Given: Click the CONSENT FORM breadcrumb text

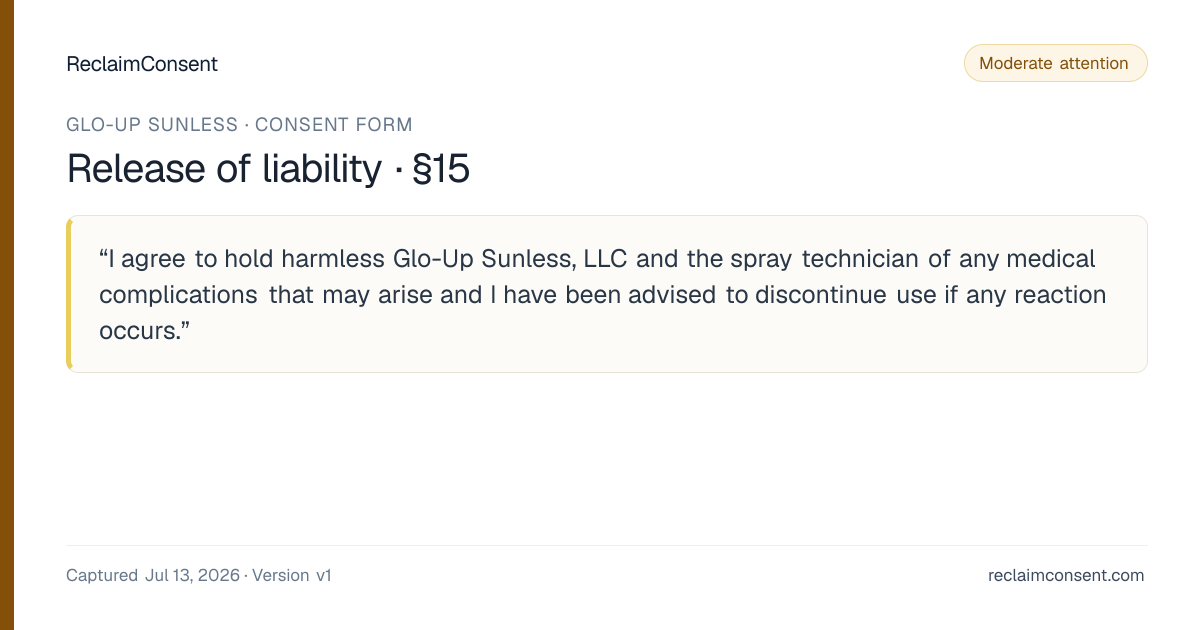Looking at the screenshot, I should click(333, 125).
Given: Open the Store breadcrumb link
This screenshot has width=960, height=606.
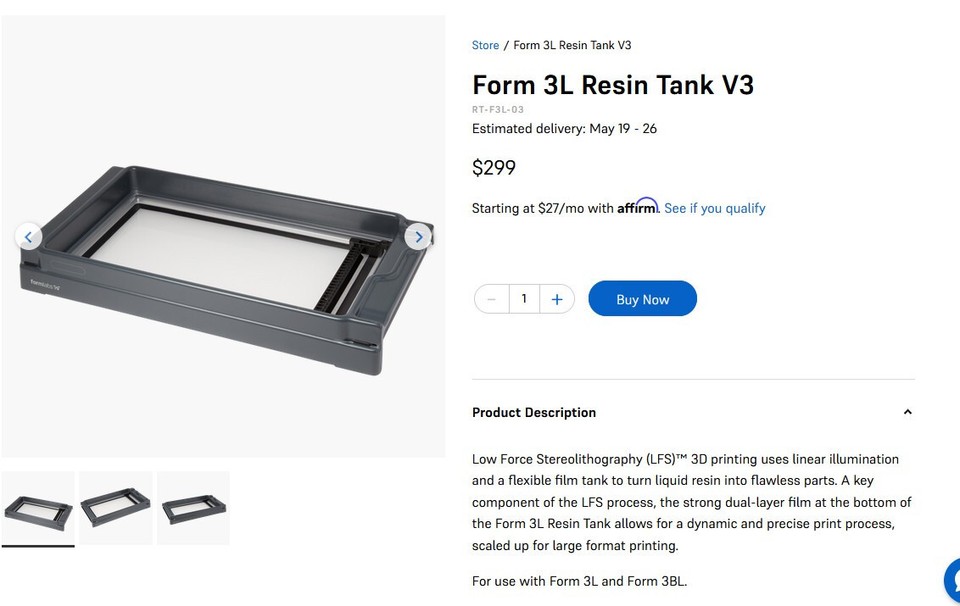Looking at the screenshot, I should pos(485,45).
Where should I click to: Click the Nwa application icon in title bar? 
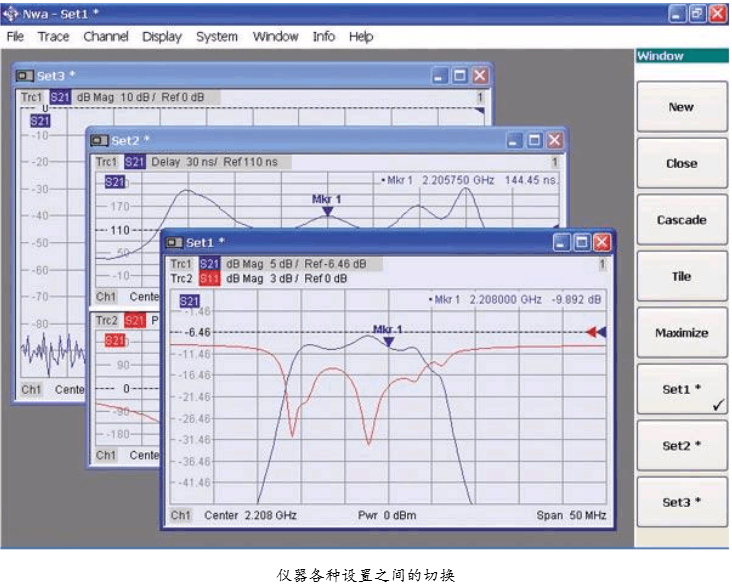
###
Prompt >> Omitting the pictures, write out the material above exactly as it stands.

Response to this exercise >>
Given: Click the CONSENT FORM breadcrumb text

Looking at the screenshot, I should click(333, 125).
Given: Open the Store breadcrumb link
This screenshot has width=960, height=606.
Looking at the screenshot, I should pos(485,45).
Where should I click to: Click the Nwa application icon in title bar? 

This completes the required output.